Copying the WG21/WG14 liason list.  For context, refer to C++
[cpp.cond]p12 <http://eel.is/c++draft/cpp.cond#12> and the value of
character literals in conditional preprocessing directives.  Quote:

> Whether the numeric value for these character-literals matches the
> value obtained when an identical character-literal occurs in an
> expression (other than within a #if or #elif directive) is
> implementation-defined.
> [ Note: Thus, the constant expression in the following #if directive
> and if statement ([stmt.if]) is not guaranteed to evaluate to the same
> value in these two contexts:
>
> #if 'z' - 'a' == 25
> if ('z' - 'a' == 25)
>
> — end note
>  ]

On 6/11/20 11:40 AM, Corentin via SG16 wrote:
> Hey.
>
> I did some research of the use of #if <boolean expression involving
> character literals> on the open source libraries in vcpkg (aggregating
> 90 millions lines of C and C++ code)
Nice!
>
> There are 3 use cases:
>
> * Detect ASCII vs EBCDIC at compile time, using different methods
> including #if 'A' == '\301'which I am not sure how it works ( a
> more comment attempt is #if 'A' == 65)
>
\301 == 0xC1 == 'A' in EBCDIC code pages.
>
> * Comparing with a #define, most frequent pattern being to
> compare with a path separator, as a means of compile time
> configuration.
> * Trying to detect other encodings
>
> In total this feature is used less than 80 times (lots of duplication)
> My method is crude so my numbers are not precise (but that's the ballpark)
>
> I found one use of #if (L'\0' - 1 < 0), which is fun, and #if
> WCHAR_PATH_SEPARATOR != L'/' no other use of prefixes.
>
> There is a very strong expectation that these literals are in the
> execution encoding.
Good!
> My tests with various compilers present on godbolt confirm that
> implementations do convert these characters literals as they would in
> phase 5.
>
> All but one of these usages seem to be in C libraries, and C headers.
>
> The wording states:
>
> This includes interpreting character-literal
> <http://eel.is/c++draft/lex.ccon#nt:character-literal>s, which may
> involve converting escape sequences into execution character set
> members. <http://eel.is/c++draft/cpp#cond-12.sentence-4>
> Whether the numeric value for these character-literal
> <http://eel.is/c++draft/lex.ccon#nt:character-literal>s matches the
> value obtained when an identical character-literal
> <http://eel.is/c++draft/lex.ccon#nt:character-literal> occurs in an
> expression (other than within a #if or #elif directive) is
> implementation-defined. <http://eel.is/c++draft/cpp#cond-12.sentence-5>
>
>
> I am not sure that deprecating this feature is necessary, even if the
> C++ use case is better covered by https://wg21.link/p1885r2.
Agreed.
> But, it does seem valuable to modify the wording to specify that these
> literals are interpreted as they would be in C expressions, as these
> are used by libraries intended to be portable.
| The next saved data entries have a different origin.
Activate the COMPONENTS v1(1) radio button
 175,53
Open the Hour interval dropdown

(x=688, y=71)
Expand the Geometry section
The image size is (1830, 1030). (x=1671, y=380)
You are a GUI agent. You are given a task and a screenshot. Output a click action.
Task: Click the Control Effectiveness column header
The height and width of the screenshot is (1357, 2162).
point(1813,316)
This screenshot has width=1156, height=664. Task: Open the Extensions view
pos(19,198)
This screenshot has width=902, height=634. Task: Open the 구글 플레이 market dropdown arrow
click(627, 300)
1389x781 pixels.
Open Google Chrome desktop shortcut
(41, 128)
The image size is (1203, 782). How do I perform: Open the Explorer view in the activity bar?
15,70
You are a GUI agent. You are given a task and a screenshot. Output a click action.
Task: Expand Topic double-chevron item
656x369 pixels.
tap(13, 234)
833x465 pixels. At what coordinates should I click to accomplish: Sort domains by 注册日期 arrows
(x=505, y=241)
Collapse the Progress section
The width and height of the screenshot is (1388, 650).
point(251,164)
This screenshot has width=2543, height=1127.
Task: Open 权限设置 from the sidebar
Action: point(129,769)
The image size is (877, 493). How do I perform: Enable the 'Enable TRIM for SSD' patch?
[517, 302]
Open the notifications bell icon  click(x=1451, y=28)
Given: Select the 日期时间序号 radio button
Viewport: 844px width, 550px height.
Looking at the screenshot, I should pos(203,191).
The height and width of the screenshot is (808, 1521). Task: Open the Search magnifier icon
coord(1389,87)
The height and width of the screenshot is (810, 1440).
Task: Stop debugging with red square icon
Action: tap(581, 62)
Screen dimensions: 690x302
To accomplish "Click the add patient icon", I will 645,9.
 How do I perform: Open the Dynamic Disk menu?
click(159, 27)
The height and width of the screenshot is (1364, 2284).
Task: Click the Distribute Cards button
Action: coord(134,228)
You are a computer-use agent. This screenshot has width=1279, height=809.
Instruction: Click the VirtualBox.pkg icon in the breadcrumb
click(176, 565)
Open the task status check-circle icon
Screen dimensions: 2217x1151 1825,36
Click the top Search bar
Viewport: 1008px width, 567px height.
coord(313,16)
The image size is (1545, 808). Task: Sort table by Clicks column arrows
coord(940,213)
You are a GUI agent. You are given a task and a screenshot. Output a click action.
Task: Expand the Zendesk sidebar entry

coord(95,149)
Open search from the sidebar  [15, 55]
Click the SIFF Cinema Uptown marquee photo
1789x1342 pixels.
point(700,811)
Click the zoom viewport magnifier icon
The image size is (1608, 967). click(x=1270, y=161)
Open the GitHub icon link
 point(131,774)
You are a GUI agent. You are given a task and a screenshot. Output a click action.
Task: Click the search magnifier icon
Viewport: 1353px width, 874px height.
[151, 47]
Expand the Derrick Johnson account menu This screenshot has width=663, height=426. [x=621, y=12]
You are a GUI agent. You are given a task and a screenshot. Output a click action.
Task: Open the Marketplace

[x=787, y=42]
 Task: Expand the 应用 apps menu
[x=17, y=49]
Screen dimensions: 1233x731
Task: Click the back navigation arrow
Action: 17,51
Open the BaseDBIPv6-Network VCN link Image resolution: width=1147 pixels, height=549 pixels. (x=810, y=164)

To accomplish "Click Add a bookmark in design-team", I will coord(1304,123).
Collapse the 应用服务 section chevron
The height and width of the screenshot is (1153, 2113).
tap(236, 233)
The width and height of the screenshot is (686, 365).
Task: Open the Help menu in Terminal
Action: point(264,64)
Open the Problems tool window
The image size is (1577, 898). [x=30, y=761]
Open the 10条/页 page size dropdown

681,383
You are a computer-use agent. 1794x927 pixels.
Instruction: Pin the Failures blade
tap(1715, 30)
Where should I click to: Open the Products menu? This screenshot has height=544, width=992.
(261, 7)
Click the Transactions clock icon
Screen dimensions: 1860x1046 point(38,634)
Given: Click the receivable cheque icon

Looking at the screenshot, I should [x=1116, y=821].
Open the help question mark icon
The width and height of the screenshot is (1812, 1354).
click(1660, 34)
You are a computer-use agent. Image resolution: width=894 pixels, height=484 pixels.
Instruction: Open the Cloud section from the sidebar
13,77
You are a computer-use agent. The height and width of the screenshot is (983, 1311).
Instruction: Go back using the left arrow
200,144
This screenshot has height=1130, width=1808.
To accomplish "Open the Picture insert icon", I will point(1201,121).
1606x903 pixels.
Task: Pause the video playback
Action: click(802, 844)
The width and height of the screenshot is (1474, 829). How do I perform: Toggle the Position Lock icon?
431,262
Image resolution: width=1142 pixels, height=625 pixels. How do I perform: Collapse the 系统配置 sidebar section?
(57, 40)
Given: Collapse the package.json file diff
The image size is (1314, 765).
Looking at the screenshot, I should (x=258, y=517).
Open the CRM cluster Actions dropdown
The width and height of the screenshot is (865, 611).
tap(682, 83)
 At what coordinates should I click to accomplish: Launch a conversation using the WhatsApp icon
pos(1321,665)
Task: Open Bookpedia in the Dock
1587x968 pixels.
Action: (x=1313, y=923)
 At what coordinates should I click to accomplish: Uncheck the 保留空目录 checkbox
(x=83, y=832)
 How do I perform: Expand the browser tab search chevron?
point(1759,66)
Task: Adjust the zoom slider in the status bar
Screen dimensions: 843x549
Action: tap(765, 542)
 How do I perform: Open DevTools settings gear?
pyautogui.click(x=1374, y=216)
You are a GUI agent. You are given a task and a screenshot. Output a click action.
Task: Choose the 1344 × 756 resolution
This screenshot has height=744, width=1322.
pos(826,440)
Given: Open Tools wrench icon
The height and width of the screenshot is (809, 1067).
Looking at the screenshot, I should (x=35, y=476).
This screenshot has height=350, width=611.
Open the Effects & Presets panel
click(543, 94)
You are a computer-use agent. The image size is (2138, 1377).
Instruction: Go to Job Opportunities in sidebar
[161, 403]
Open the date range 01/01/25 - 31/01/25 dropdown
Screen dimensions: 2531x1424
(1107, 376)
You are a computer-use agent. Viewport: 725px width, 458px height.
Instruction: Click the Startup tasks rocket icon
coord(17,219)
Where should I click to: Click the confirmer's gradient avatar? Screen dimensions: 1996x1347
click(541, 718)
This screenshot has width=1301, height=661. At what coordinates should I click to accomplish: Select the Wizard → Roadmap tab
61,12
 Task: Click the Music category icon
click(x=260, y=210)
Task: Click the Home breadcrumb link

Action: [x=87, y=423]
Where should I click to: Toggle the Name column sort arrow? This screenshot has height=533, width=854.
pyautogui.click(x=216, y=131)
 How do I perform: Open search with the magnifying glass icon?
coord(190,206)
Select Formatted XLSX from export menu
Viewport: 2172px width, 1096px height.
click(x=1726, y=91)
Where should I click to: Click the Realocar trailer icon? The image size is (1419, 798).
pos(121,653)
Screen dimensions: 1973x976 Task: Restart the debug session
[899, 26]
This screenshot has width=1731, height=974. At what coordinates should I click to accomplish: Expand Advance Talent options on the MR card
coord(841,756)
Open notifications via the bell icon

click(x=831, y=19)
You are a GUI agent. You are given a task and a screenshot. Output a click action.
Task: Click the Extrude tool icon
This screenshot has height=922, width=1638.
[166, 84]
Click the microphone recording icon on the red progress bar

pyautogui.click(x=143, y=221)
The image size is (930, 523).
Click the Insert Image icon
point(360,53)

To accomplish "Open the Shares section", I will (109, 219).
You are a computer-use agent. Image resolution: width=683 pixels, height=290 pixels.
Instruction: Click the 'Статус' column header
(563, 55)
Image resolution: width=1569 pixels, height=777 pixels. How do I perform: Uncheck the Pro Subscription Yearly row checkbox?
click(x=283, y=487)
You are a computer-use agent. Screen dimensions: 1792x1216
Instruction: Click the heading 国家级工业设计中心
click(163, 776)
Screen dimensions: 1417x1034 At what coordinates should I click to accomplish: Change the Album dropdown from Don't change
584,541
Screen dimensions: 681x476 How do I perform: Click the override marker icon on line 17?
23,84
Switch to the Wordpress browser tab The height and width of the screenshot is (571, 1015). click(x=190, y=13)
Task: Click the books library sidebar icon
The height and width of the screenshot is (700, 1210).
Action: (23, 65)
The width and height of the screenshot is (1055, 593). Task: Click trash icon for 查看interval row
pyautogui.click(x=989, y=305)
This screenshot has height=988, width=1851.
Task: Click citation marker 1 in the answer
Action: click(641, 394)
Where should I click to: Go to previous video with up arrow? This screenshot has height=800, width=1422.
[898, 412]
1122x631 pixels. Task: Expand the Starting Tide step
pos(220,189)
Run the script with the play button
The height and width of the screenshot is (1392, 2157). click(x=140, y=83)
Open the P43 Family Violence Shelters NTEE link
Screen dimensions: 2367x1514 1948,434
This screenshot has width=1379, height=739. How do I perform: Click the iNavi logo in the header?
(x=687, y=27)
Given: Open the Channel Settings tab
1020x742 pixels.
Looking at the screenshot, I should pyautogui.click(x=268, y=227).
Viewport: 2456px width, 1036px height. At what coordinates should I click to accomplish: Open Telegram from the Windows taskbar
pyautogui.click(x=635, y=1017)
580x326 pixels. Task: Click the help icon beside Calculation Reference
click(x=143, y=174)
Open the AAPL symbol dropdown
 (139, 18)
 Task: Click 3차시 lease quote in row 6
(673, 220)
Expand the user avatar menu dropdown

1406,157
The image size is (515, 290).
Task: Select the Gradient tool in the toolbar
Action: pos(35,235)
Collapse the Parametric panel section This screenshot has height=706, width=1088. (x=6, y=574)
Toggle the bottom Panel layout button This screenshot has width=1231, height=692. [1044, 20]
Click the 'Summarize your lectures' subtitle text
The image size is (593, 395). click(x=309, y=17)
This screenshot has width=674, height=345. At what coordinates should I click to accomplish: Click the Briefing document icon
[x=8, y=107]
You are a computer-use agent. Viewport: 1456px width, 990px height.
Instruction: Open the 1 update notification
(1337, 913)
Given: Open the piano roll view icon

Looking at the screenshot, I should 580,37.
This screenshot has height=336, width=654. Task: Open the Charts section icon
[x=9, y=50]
If the detection is
> wrong the code compiles nevertheless and has the wrong runtime behavior.

Agreed.  It would be interesting to know if WG14 members have some
historical perspective on this being implementation-defined. Perhaps
Aaron can assist in getting an answer to that question. Copying the
liason list...

Tom.

>
> Corentin.
>



SG16 list run by sg16-owner@lists.isocpp.org